PSA Polaris is a 27m harbour tug with dual azimuth thruster controls. It has been fitted with a sensor suite, including Wärtsilä’s RS24 near-field high resolution radar and Wärtsilä’s DP system, to enable autonomous capabilities. Data collection via the sensors has been ongoing since the start of the project in conjunction with the development of a collision avoidance algorithm.

“PSA Marine is constantly innovating to redefine the capabilities of our tugs. The achievement seen in the IntelliTug project is a testament that with strong partnership, alignment of purpose and the courage to innovate, ideas can be turned into reality. With the incorporation of feedback and experience from our tug masters, the smart technology developed in the IntelliTug project augments our tug masters’ situational awareness and amplifies their capabilities,” said Peter Chew, MD PSA Marine.

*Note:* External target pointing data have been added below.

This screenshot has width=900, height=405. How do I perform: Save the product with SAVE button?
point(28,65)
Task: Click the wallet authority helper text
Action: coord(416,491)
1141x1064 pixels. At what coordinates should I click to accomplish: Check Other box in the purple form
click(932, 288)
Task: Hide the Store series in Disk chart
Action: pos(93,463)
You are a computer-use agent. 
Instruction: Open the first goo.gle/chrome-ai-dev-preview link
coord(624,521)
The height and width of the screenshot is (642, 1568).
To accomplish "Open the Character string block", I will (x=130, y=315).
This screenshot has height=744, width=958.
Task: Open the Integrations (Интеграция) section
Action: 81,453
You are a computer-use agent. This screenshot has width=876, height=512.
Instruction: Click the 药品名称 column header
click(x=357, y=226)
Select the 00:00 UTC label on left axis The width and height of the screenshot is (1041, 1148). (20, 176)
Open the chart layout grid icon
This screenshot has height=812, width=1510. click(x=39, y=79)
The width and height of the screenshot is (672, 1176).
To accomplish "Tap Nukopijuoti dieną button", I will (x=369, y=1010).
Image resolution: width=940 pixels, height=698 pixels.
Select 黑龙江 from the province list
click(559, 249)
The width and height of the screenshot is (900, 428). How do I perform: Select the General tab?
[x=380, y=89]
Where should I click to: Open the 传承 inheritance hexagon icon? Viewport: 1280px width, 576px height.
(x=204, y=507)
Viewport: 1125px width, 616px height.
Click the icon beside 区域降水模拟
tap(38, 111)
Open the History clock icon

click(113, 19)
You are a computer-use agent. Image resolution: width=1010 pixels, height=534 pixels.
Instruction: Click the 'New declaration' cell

Before sea trials commenced, system integration and digital testing began with the use of Wärtsilä’s autonomous ship simulator. TCOMS has carried out further validation of the various data gathered from the sensor suite, as well as real-world performance of the tug through a physics-based digital twin that incorporated the effects of the physical environment faced in the sea trials. Lloyd’s Register has been closely involved throughout the project to support the development of the trials’ safety case, while collaborating on the human factors and technology design processes.

During the sea trials, a new smart navigation system - developed during the project in cooperation with PSA Marine’s Tug Masters - was used to select destinations for the hundreds of test cases carried out. The system allows the user to easily see the routes plotted, with the avoidance of collisions, in real-time. The smart navigation system also sends track and speed commands to the DP system, which drives the vessel along the route safely at varying speeds up to 10 knots. At all times, the PSA Marine Tug Masters were able to determine if the tests were safe to continue and had full control to abort testing at any time.

Wärtsilä and PSA Marine will continue development work on the IntelliTug and its systems throughout 2020, working towards continuous deployment of smart capabilities in real-life harbour craft operations.